I ordered the DSL about two or three weeks ago. My ISP, i-2000.com has been wonderful through the process. Starting with my changeover as a 56K ISP and hosting account, their tech support people have been available, easy with whom to communicate, and have answered *all* my many questions.

They sent me a memo with the date and time the Verizon installer would be here to do his part of the overall job. New Yorkers are accustomed to long waits, and Verizon, doctors, dentists, and courtrooms are among the most notorious. Verizon's work order said the installer would be here between 8Am and Noon. At a few moments before 9 there was a knock on the door, and there he was.

Of course Verizon, in its long-standing manner of always screwing up, had given the man the wrong information on building access, entry, line locations, etc. However, this same installer had put the line start terminals at the pole in the nearby parking lot, where all the phone service from to this building supposedly emanates (although we know that there are poles up the street, toward the central office less than mile from here, where some of the service have terminal send-off points). So he ignored the "wrong pole" line, allowed me to show him where on the adjacent roof the main building entry junction is sitting, and where my "central closet" hook up and demarc points are.

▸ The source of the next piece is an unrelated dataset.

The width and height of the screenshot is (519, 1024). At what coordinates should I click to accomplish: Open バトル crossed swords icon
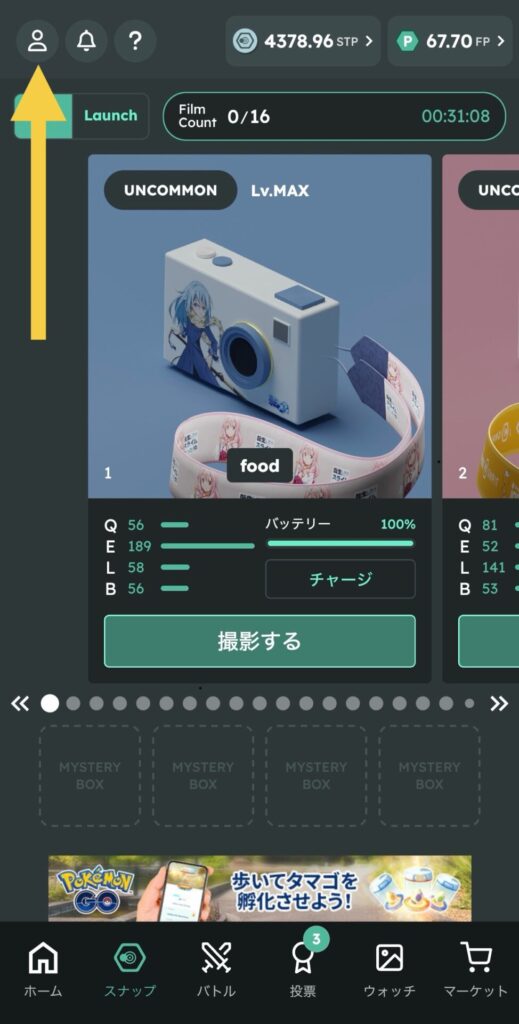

He did a great job, and not such a simple one, at that, getting the line in, making it accessable, and ignoring all the incorrect orders and facts on his work order, which could have stalled, delayed, and generally screwed up the job.

What a champ!

Then yesterday the Covad installer came. Also on time. I was his first job of the day. He found the demarc point (oh, yeah: the Verizon installer left me a specific set of instructions and information on how and where the line could be found, which points, next to my PBX box, on the telco M-66 box), and then spent some time figuring out which of the zillion existing lines and old lines and pass-throughs, et al, could go to a jack by my desk, from the central closet (which is clear across the office, the entire length-of-the-building away.

He did just so. He didn't tack on that "extra charge for wiring" even though he did a fair amount of wire running and re-aligning the wire positions to accomodate my wishes (needed to keep some
lines exactly where they were). Then he tested the DSL by using his laptop to connect to Covad, over my DSL line.

Now I needed a Network Interface card to connect to the new router, so the DSL could hit my machine(s). I called Bob from 21st Century Computer (remember, the man who rescued my machine earlier this month?), who had one for me. I almost brought my machine back in for a mini-repair, too. Seems the metal flap on a 3.5 disk had come off of a disk, while in my floppy drive...and I ended up doing team surgery (with office neighbor Peter, the lead surgeon, Linda, the lead physician assistant and OR nurse, and yours truly, team anesthesiologist)to remove the damned thing!

The set up and installation proved to be a formidable task. I ended up speaking with tech support at LinkSys, at Cabletron, and again at i-2000. All of them were helpful, considerate, to the point. Not a one of them was rude, or made me feel like a technodweeb.

So now I have DSL, it is lightning fast, and page-load times are unlike I've ever seen on any of my machines.

Kudos to all parties involved. Everyone did their job, and all works fine. There were tense moments when I was lacking some info, and a day during which I had no e-mail or net access, but that is gone, cured, and life is good!